# Passage given start

Monday, July 22, 2013

Style and clues

In that case, what's the point of the tweet? Formal titles are capitalized before names even when royalty aren't involved, and "Prince" would be capitalized as the first word of the sentence anyway, and there's no explanation at all of why "Duchess of Cambridge," which follows the name, is capitalized in violation of the "titles" entry (In general, confine capitalization to formal titles used directly before an individual's name).

It's probably too late to keep anybody from putting a story about royal families on the front page Wednesday,* but it is worth speculating on why such a tweet was considered relevant in the first place. I'd guess that AP was trying to explain why "Duchess" is capitalized after a name, which is explained under "nobility," rather than "titles," and that in itself suggests some entertaining things about AP style and style in general.

# Passage given end
# Data provided start

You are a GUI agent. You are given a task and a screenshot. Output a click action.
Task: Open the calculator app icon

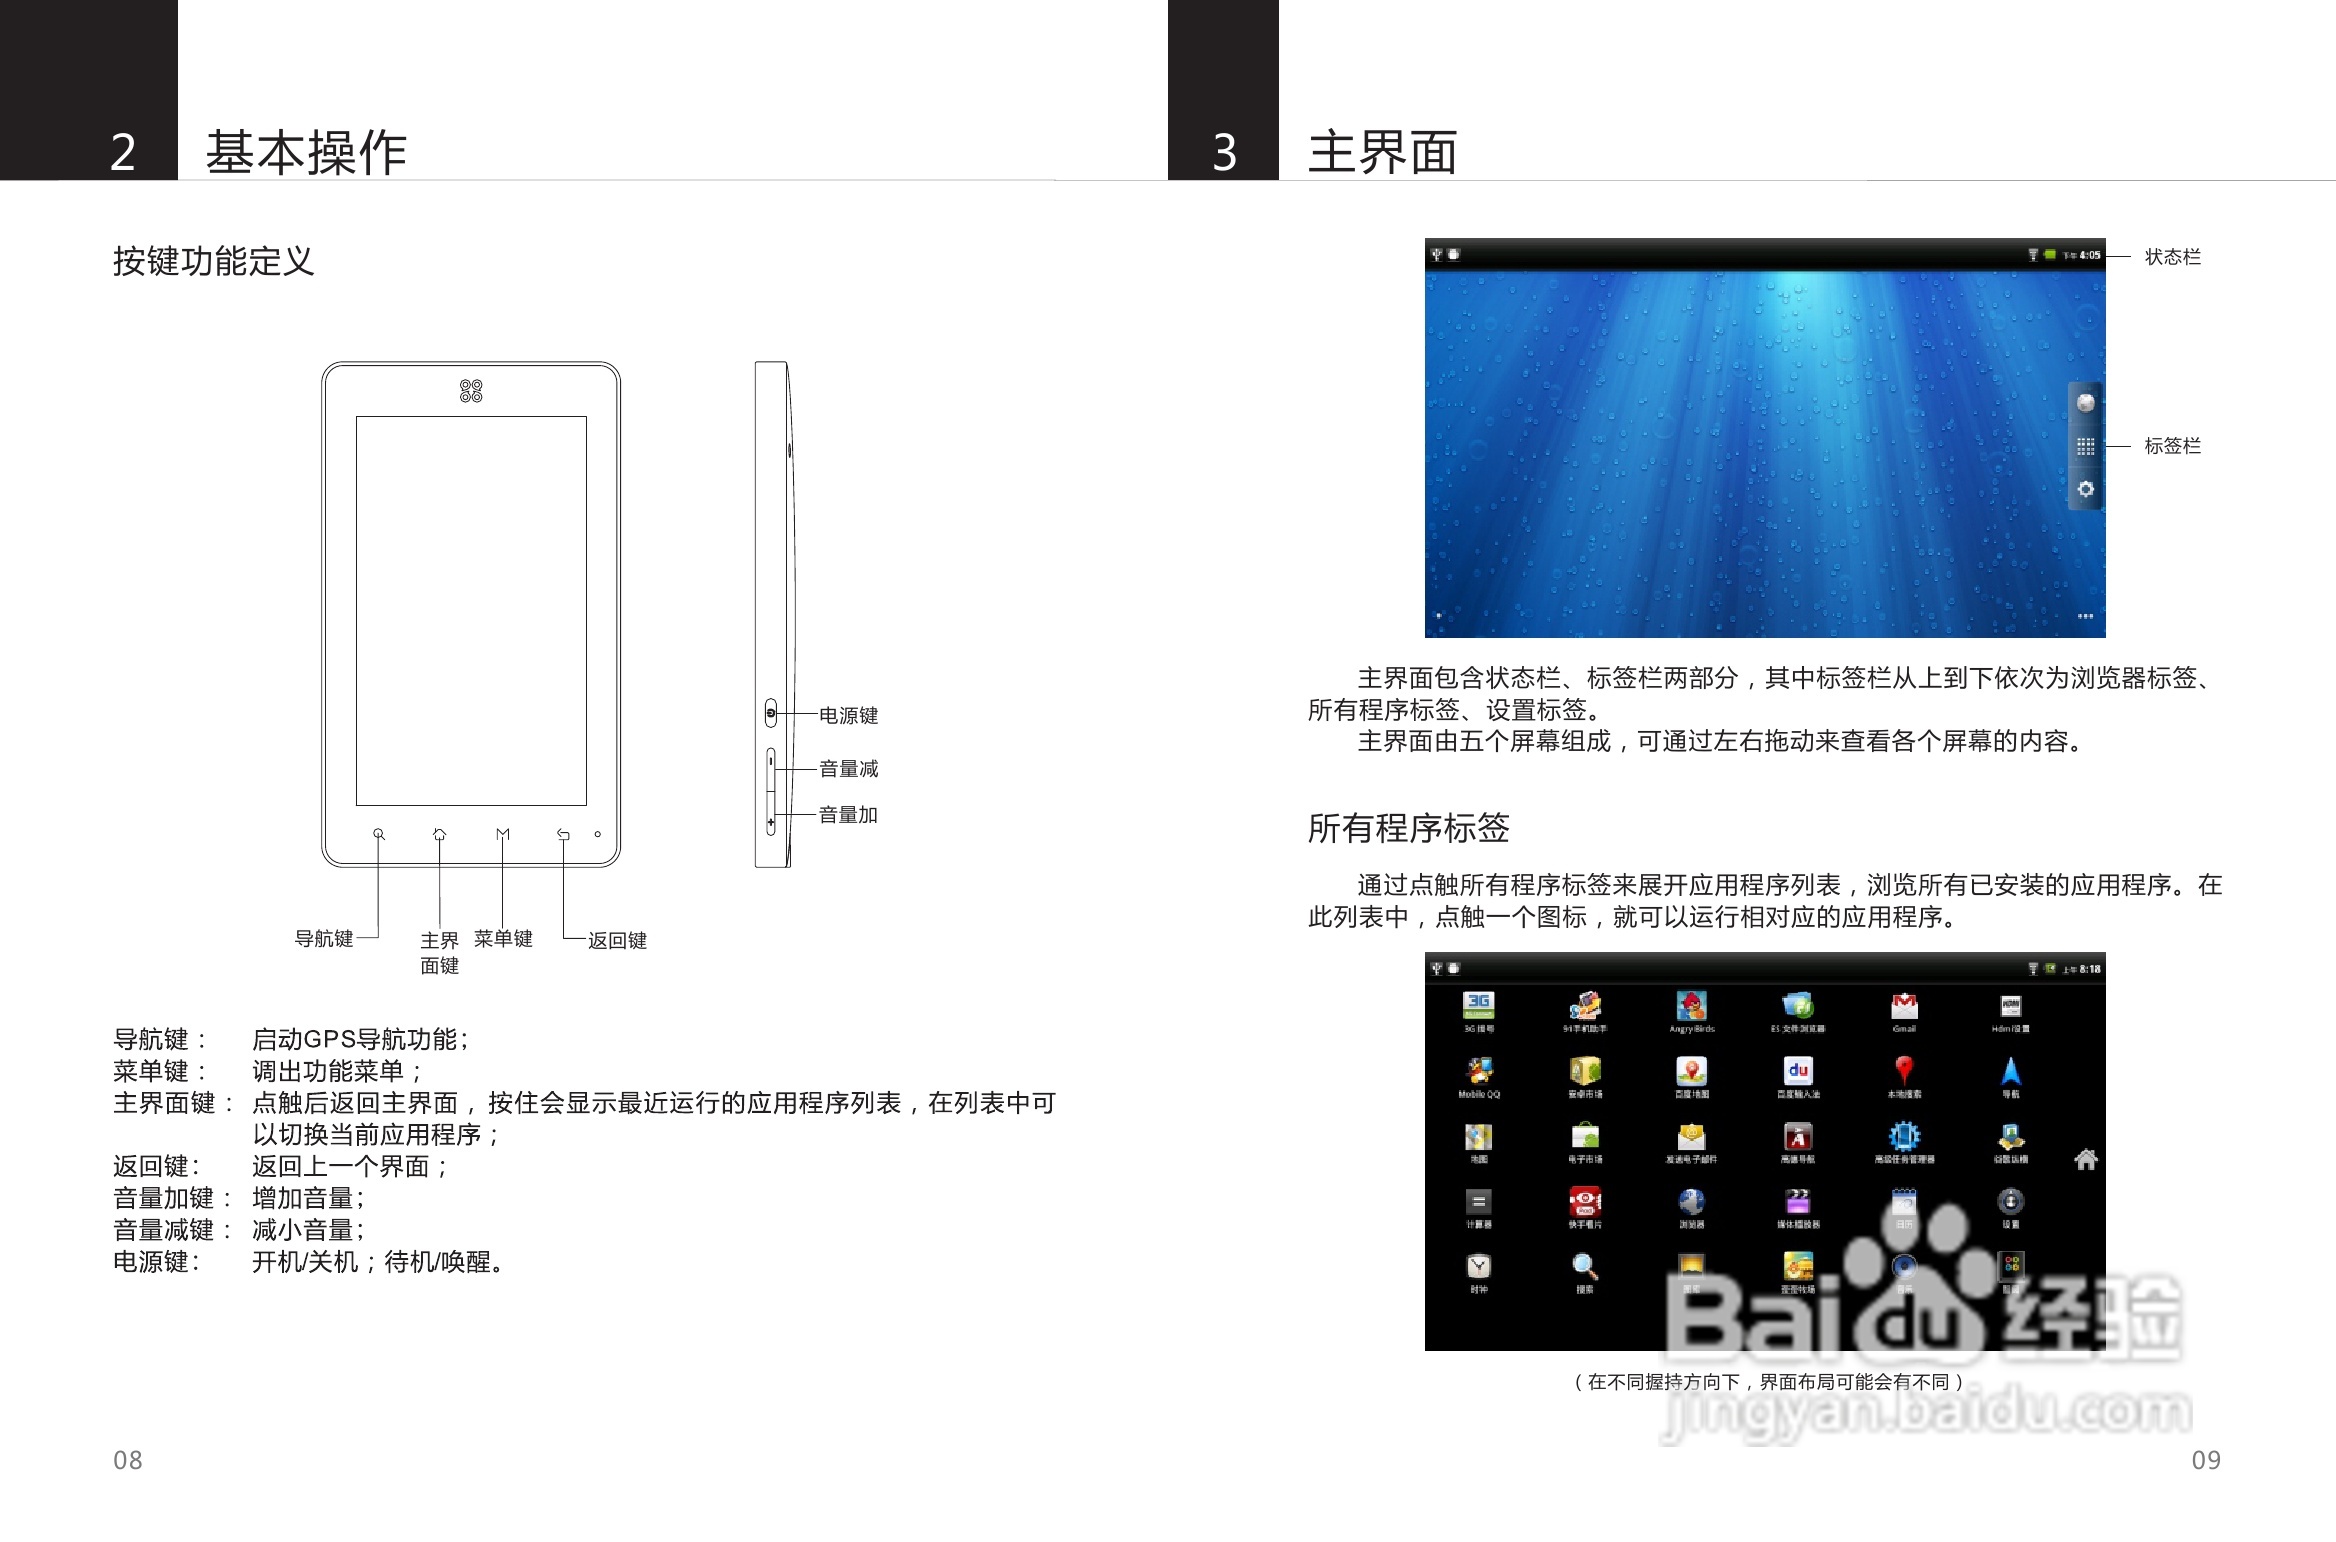(x=1478, y=1202)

# Data provided end

**Required work**.
Reproduce the AP style post from the words "In that case, what's" through "an individual's name).", swapping every "tweet" for "post".

**Solution for this exercise**.
In that case, what's the point of the post? Formal titles are capitalized before names even when royalty aren't involved, and "Prince" would be capitalized as the first word of the sentence anyway, and there's no explanation at all of why "Duchess of Cambridge," which follows the name, is capitalized in violation of the "titles" entry (In general, confine capitalization to formal titles used directly before an individual's name).